Zum Inhalt springen

Thanos Cheat Sheet

Overview

Thanos is an open-source project that extends Prometheus with long-term storage capability, high availability, and a global query view across multiple Prometheus instances. It seamlessly integrates with existing Prometheus deployments by running as a sidecar alongside each Prometheus server, uploading TSDB blocks to object storage (S3, GCS, Azure Blob, MinIO). Thanos provides a unified query interface that can fan out queries to all connected Prometheus instances and object storage simultaneously.
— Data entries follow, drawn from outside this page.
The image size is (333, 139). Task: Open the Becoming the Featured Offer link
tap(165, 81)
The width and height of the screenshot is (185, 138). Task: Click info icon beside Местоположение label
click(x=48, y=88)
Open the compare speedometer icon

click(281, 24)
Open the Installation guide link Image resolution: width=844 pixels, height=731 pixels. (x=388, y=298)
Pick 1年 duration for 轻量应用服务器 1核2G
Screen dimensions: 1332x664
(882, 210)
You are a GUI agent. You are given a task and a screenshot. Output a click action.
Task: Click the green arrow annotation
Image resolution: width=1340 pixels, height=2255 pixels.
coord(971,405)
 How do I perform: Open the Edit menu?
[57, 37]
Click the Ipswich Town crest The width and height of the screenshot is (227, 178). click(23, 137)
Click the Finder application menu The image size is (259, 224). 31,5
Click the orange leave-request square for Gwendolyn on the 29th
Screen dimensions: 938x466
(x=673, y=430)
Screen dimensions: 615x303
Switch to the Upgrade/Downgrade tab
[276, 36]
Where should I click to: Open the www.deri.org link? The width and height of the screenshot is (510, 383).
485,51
The Thanos architecture consists of several components: Sidecar (uploads blocks and serves real-time data), Store Gateway (serves historical data from object storage), Query (aggregates data from all sources with deduplication), Compactor (downsamples and compacts blocks for efficiency), Ruler (evaluates recording and alerting rules), and Receive (implements Prometheus remote-write for push-based ingestion). Each component is independently scalable, making Thanos suitable for deployments ranging from a few servers to thousands of Prometheus instances across multiple clusters.

Installation

Binary Installation

# Download Thanos
wget https://github.com/thanos-io/thanos/releases/download/v0.35.0/thanos-0.35.0.linux-amd64.tar.gz
tar xzf thanos-0.35.0.linux-amd64.tar.gz
sudo mv thanos-0.35.0.linux-amd64/thanos /usr/local/bin/

# Verify
thanos --version

Helm (Kubernetes)

# Bitnami Thanos chart
helm repo add bitnami https://charts.bitnami.com/bitnami
helm install thanos bitnami/thanos \
  --namespace monitoring --create-namespace \
  --set objstoreConfig="$(cat objstore.yaml)"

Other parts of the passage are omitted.